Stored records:

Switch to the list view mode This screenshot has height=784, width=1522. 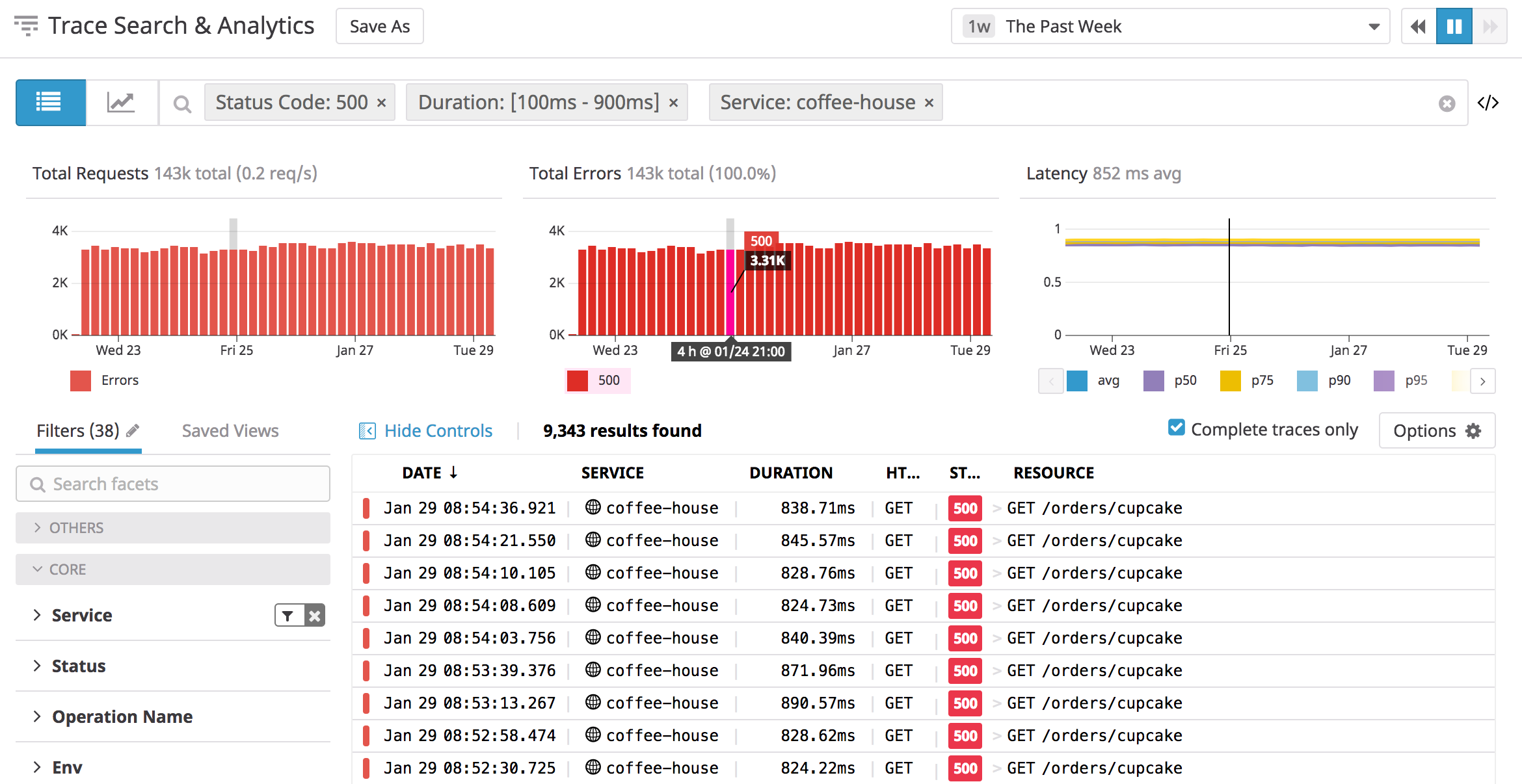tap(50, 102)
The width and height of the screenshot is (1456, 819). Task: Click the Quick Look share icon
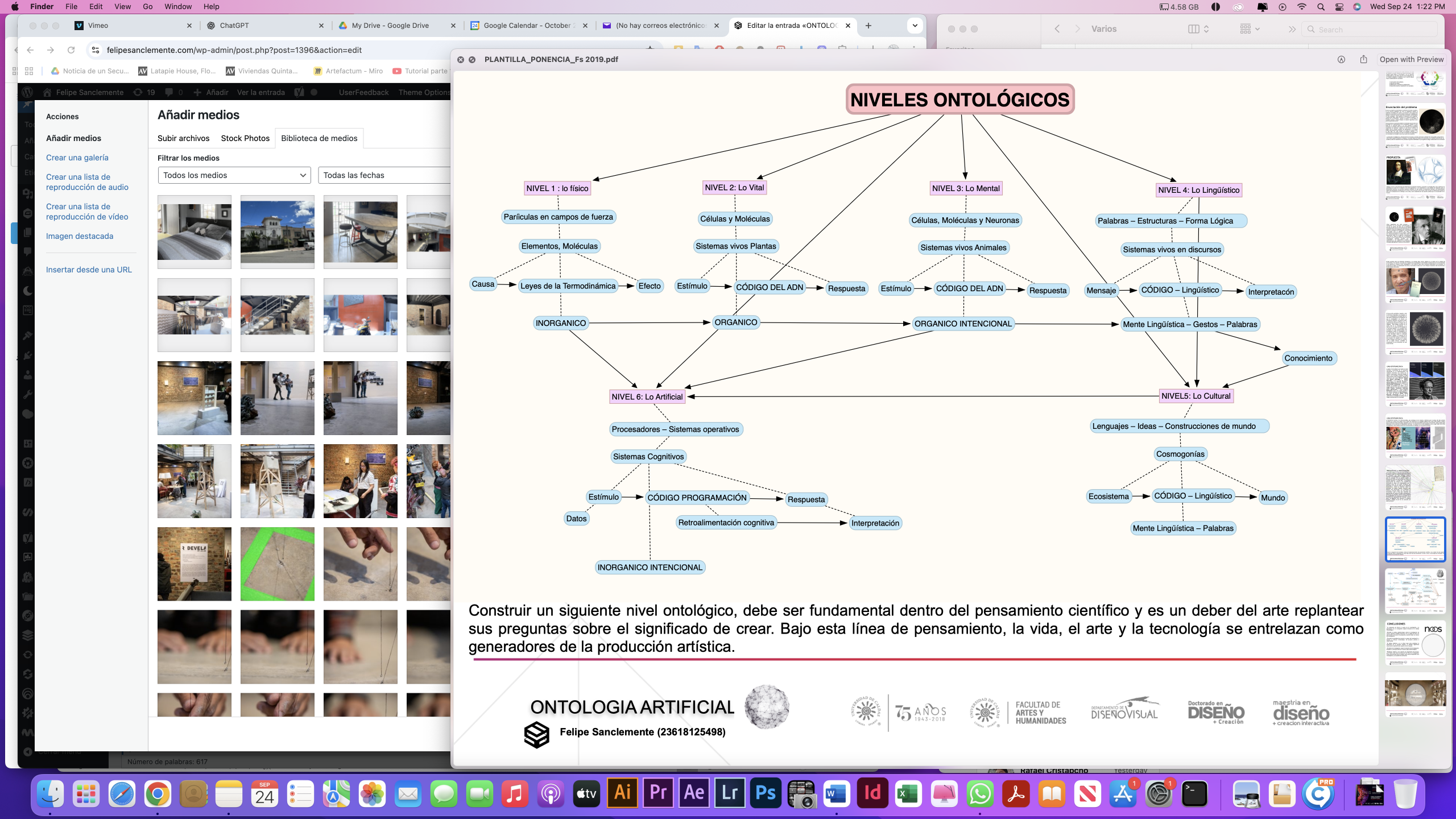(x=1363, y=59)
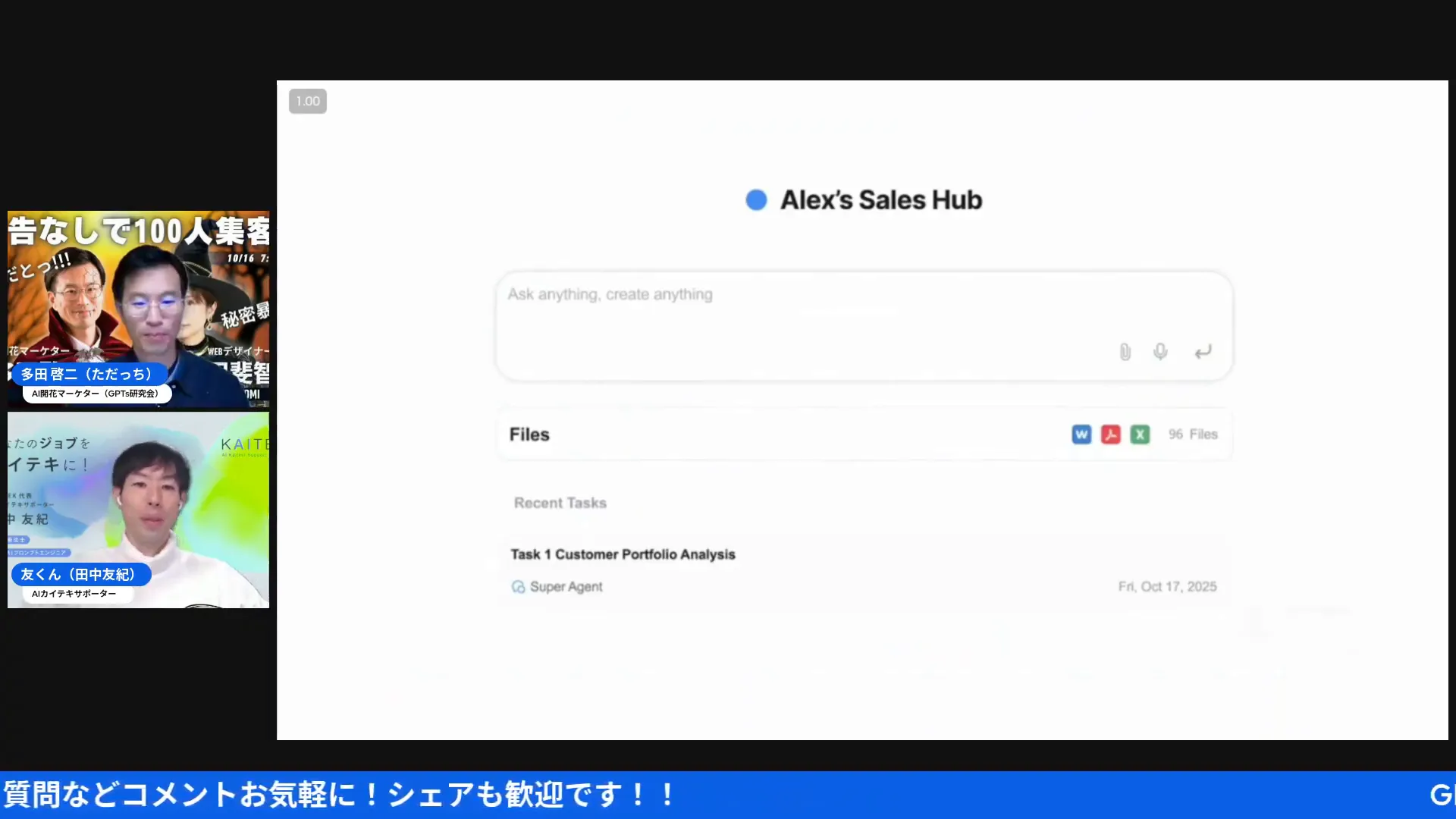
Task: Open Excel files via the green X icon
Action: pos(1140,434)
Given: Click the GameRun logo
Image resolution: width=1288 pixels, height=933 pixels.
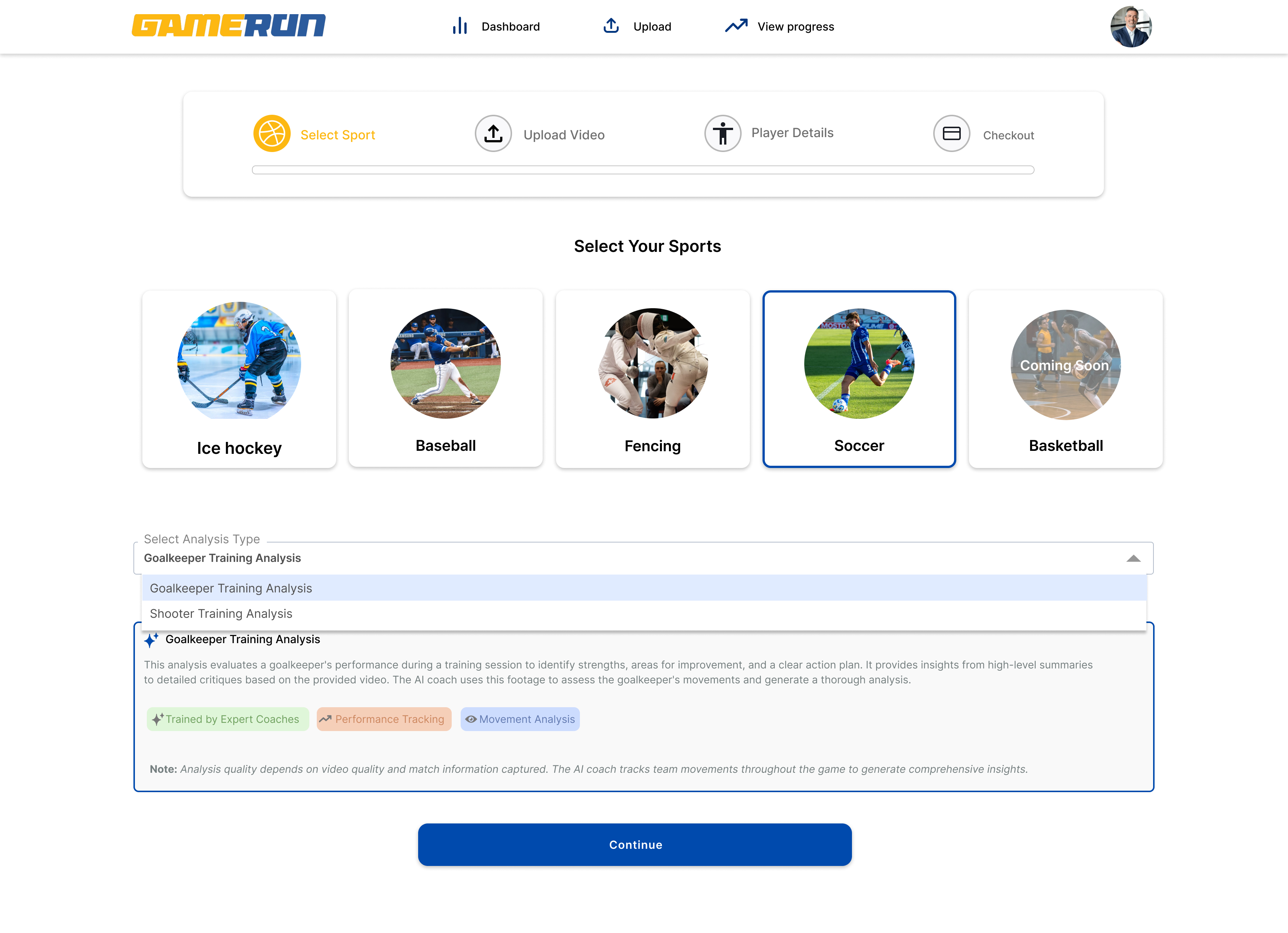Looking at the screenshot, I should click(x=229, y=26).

To do: The line that contains "The width and" opens the part to copy, and the last line of the records closes it; set down those lines exactly, pictures excluded.

Solution:
The width and height of the screenshot is (1456, 819). Task: Click the Quick Look share icon
(x=1363, y=59)
Task: Open Excel files via the green X icon
Action: pos(1140,434)
Given: Click the GameRun logo
Image resolution: width=1288 pixels, height=933 pixels.
Looking at the screenshot, I should click(x=229, y=26).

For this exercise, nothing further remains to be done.